## Activity
The line with "The width and height of the screenshot is (1500, 812)." and each line following it, up to the final line of the data, should be set down exactly; pictures stay out.

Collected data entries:
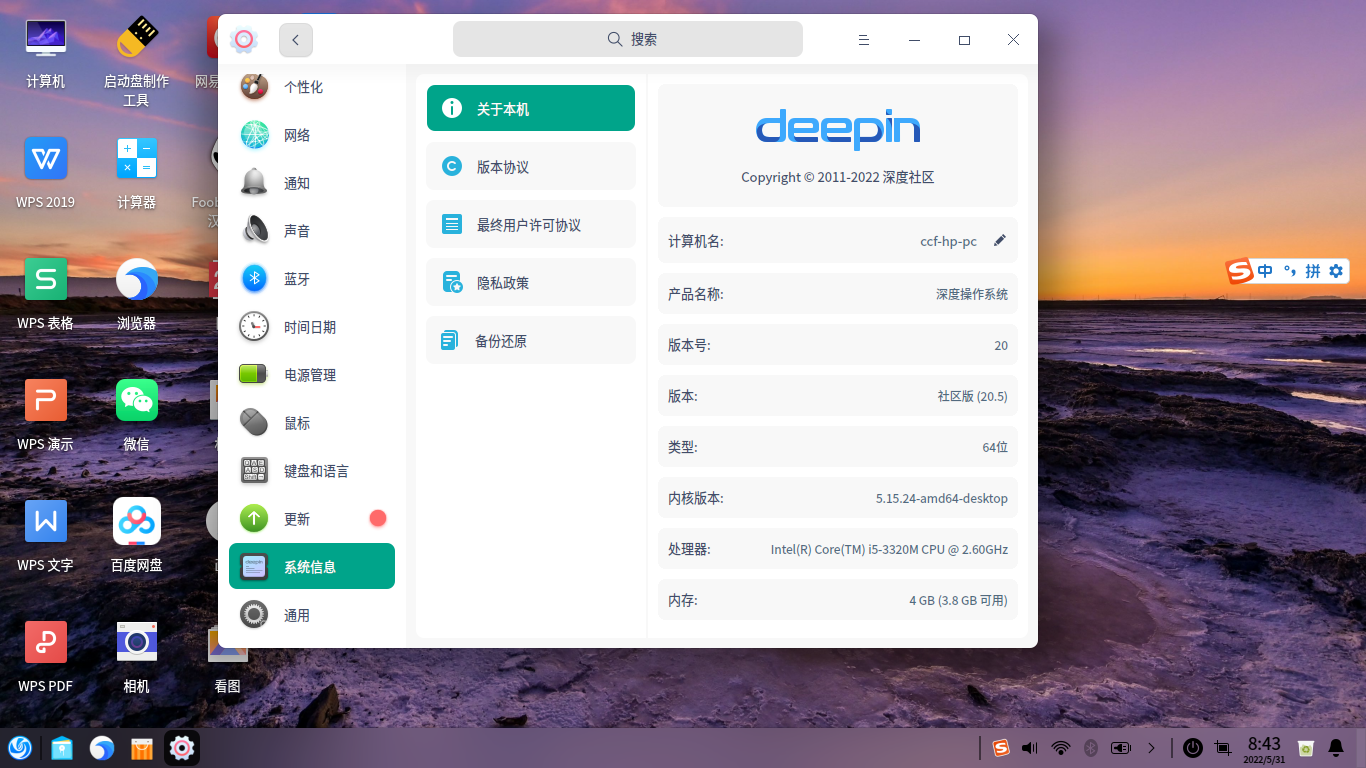The width and height of the screenshot is (1366, 768).
Task: Switch to 版本协议 (Version License) section
Action: point(530,166)
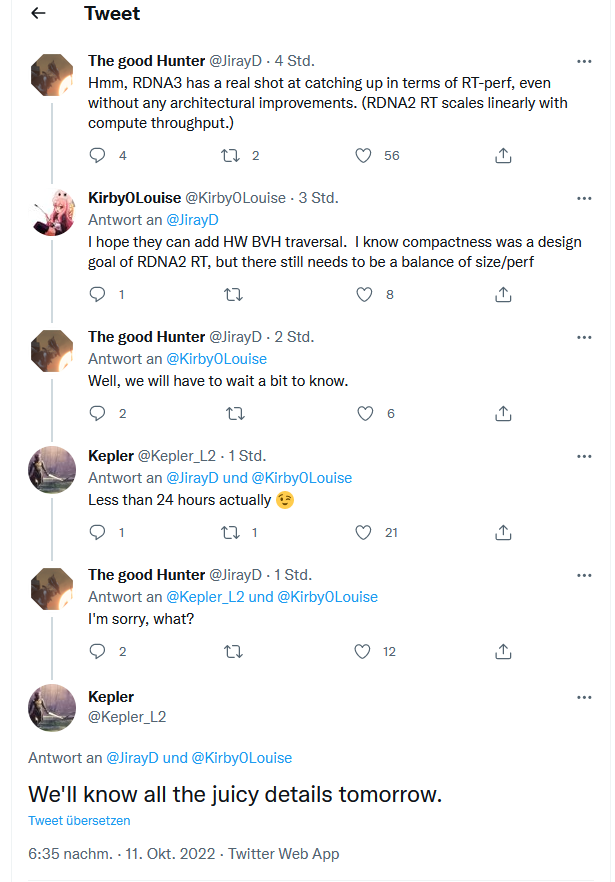Like KirbyOLouise's HW BVH traversal tweet
The width and height of the screenshot is (615, 882).
coord(364,294)
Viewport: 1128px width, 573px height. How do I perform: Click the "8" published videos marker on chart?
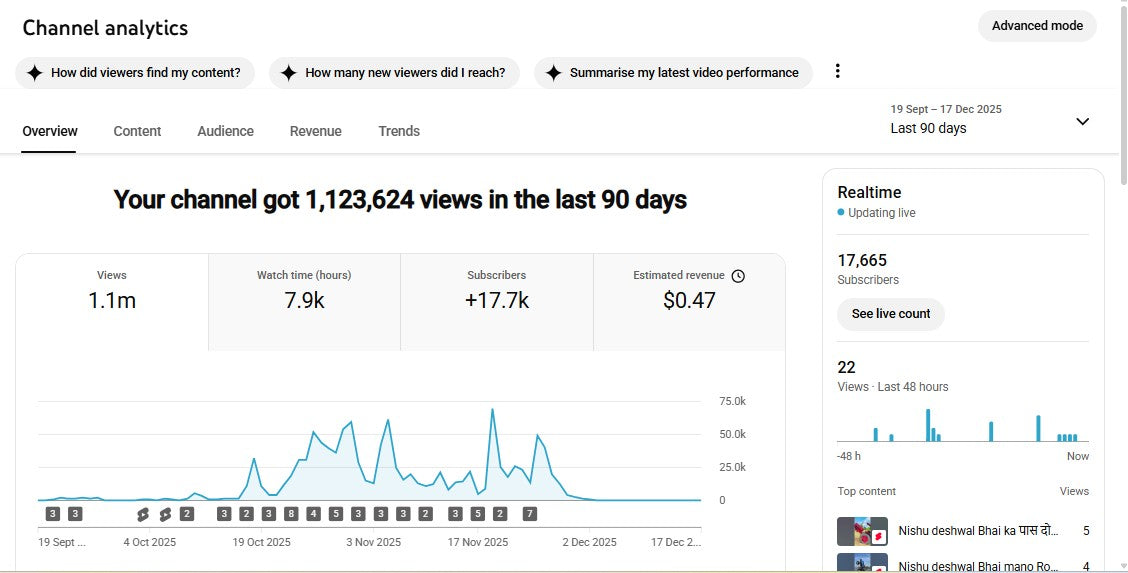click(x=291, y=514)
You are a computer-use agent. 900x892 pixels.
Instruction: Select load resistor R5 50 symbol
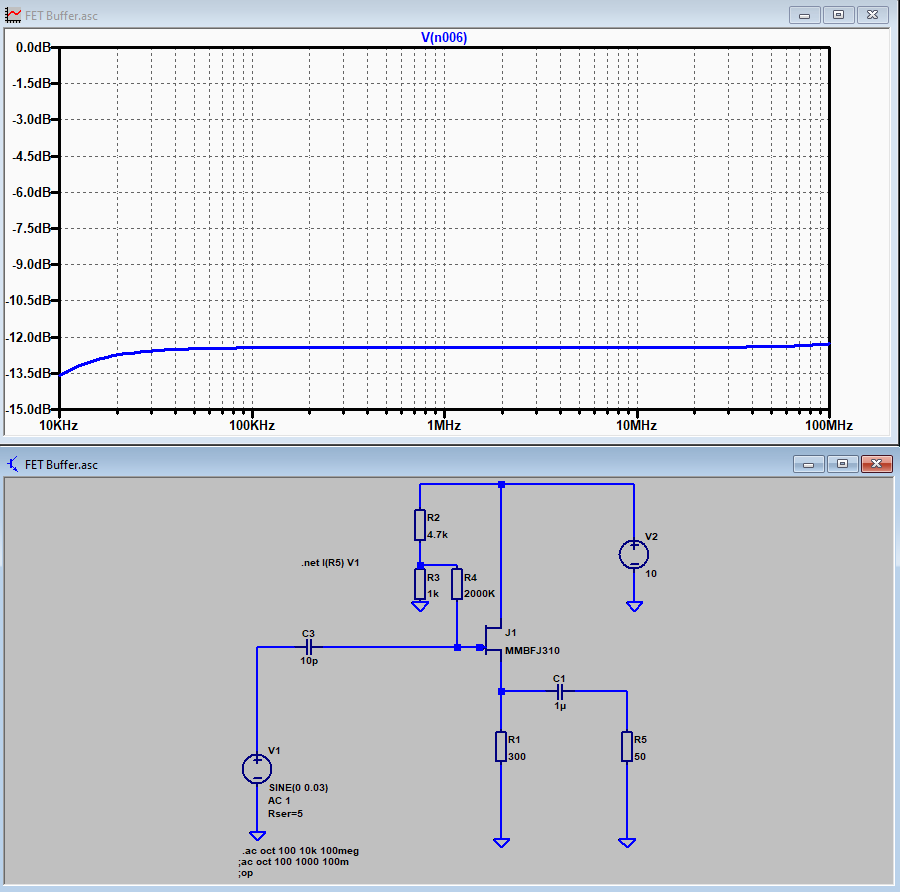click(x=626, y=747)

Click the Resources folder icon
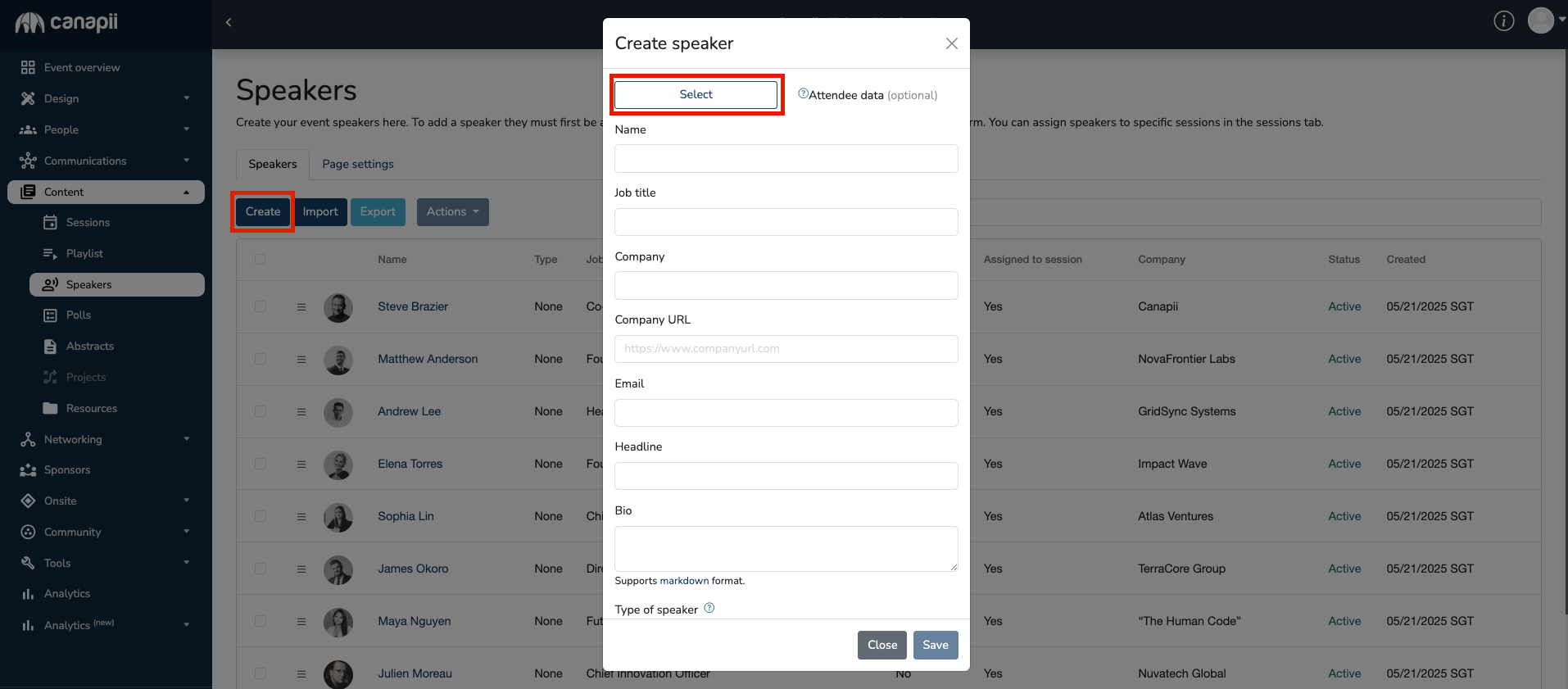(50, 408)
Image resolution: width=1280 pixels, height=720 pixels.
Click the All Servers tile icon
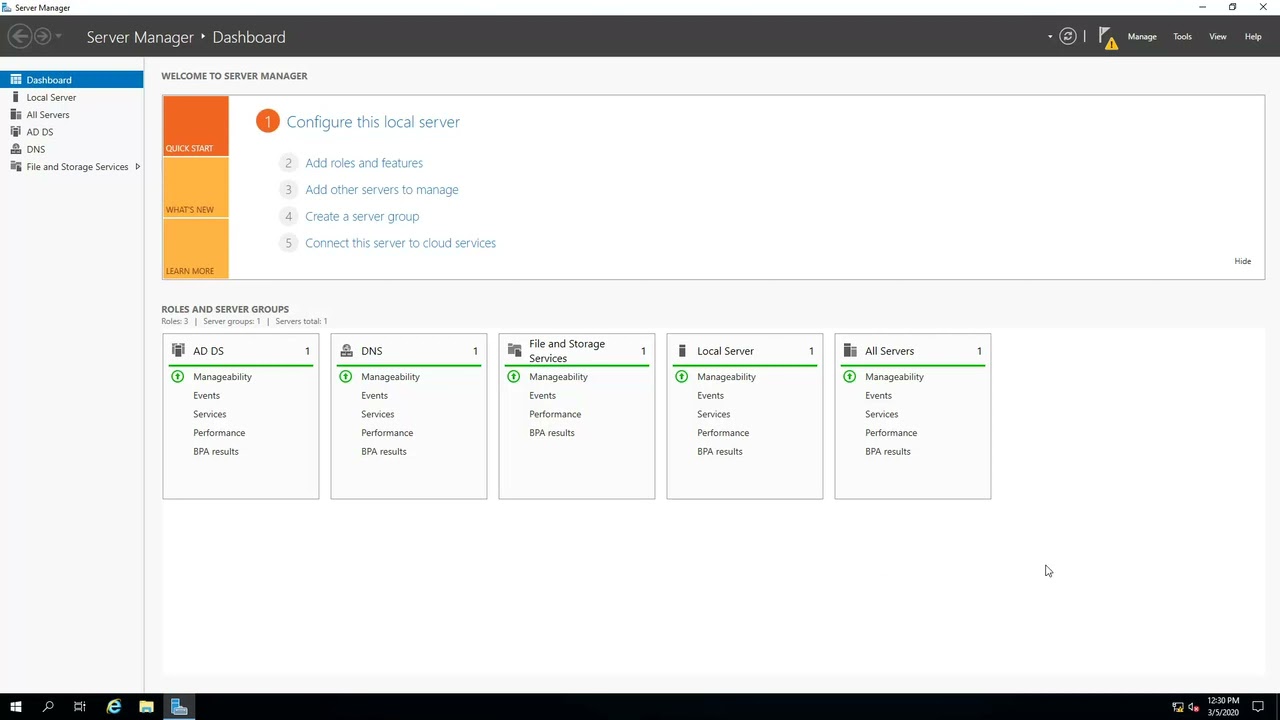[850, 350]
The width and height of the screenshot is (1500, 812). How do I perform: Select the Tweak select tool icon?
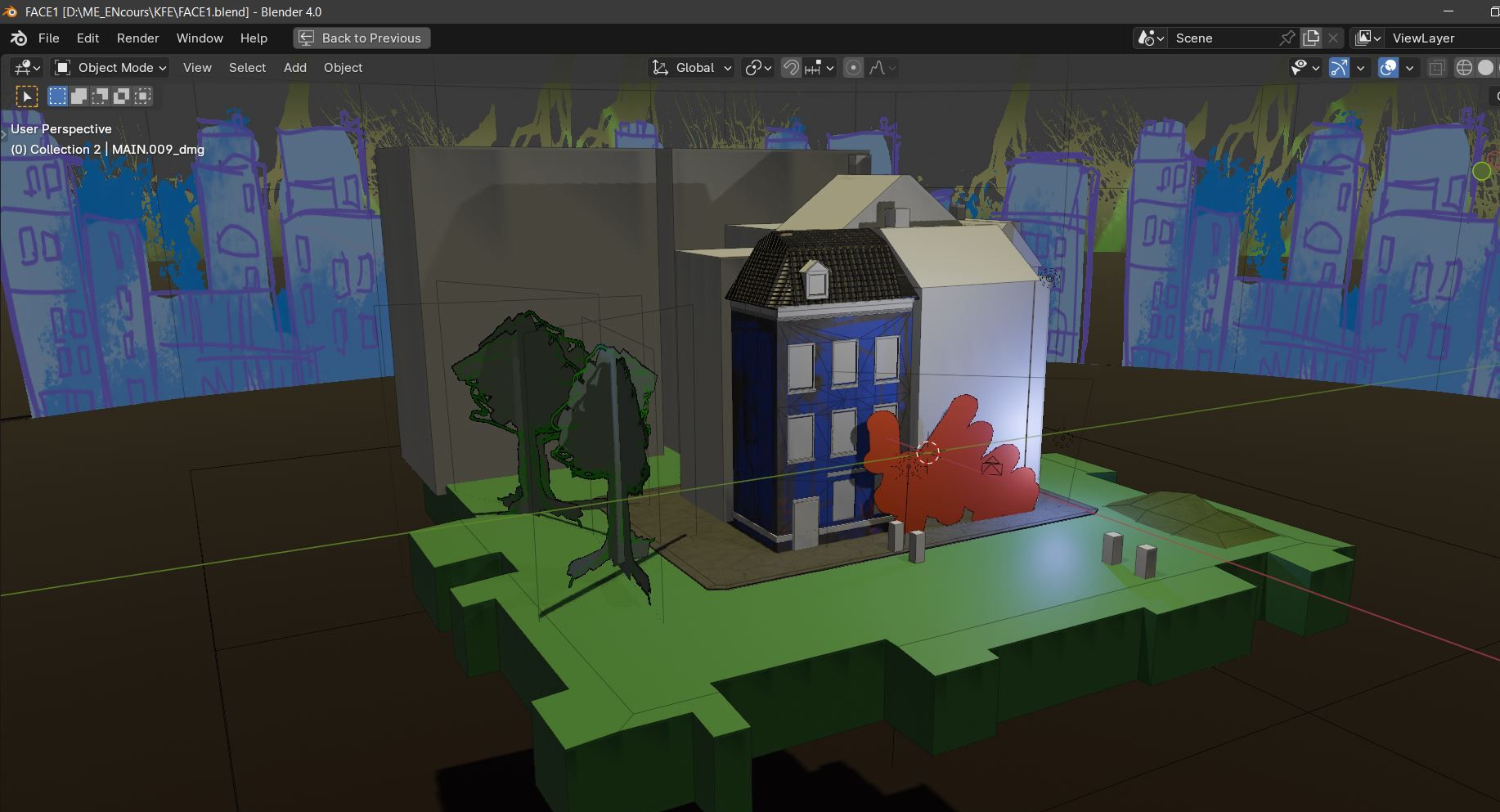(x=27, y=96)
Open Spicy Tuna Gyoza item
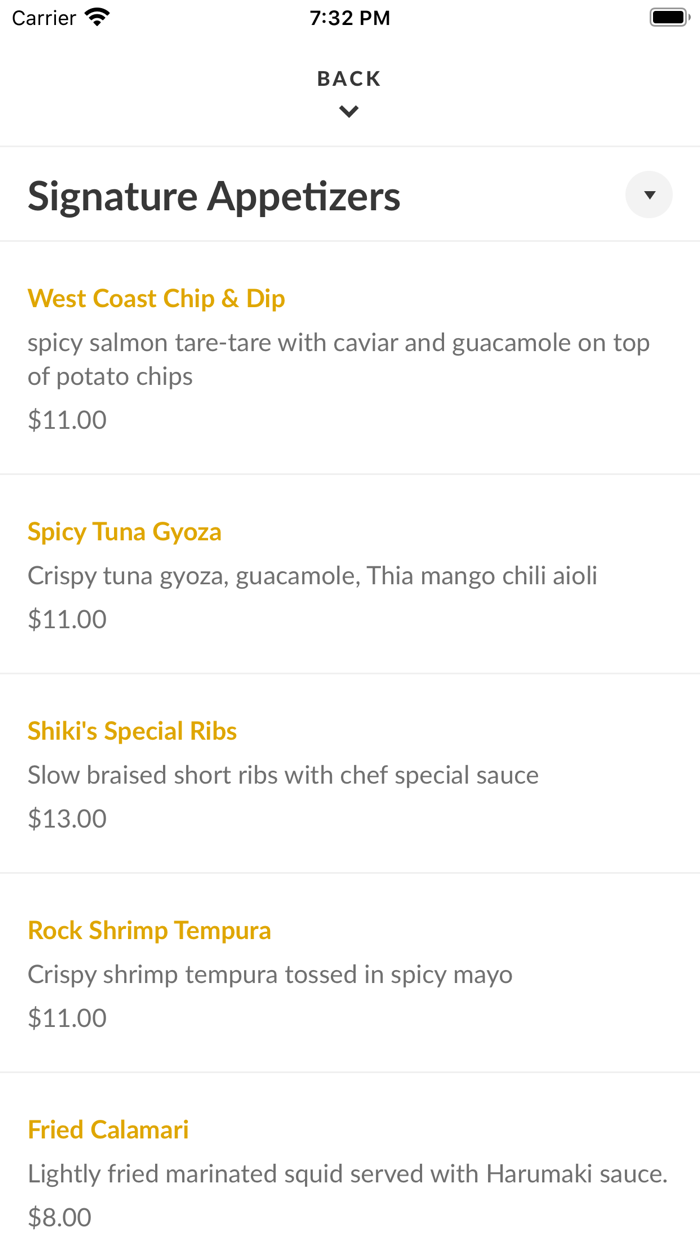Viewport: 700px width, 1244px height. click(x=124, y=532)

## Exercise answer
The width and height of the screenshot is (1500, 812). How do I perform: Select the Tweak select tool icon?
(x=27, y=96)
Open Spicy Tuna Gyoza item
Viewport: 700px width, 1244px height. click(x=124, y=532)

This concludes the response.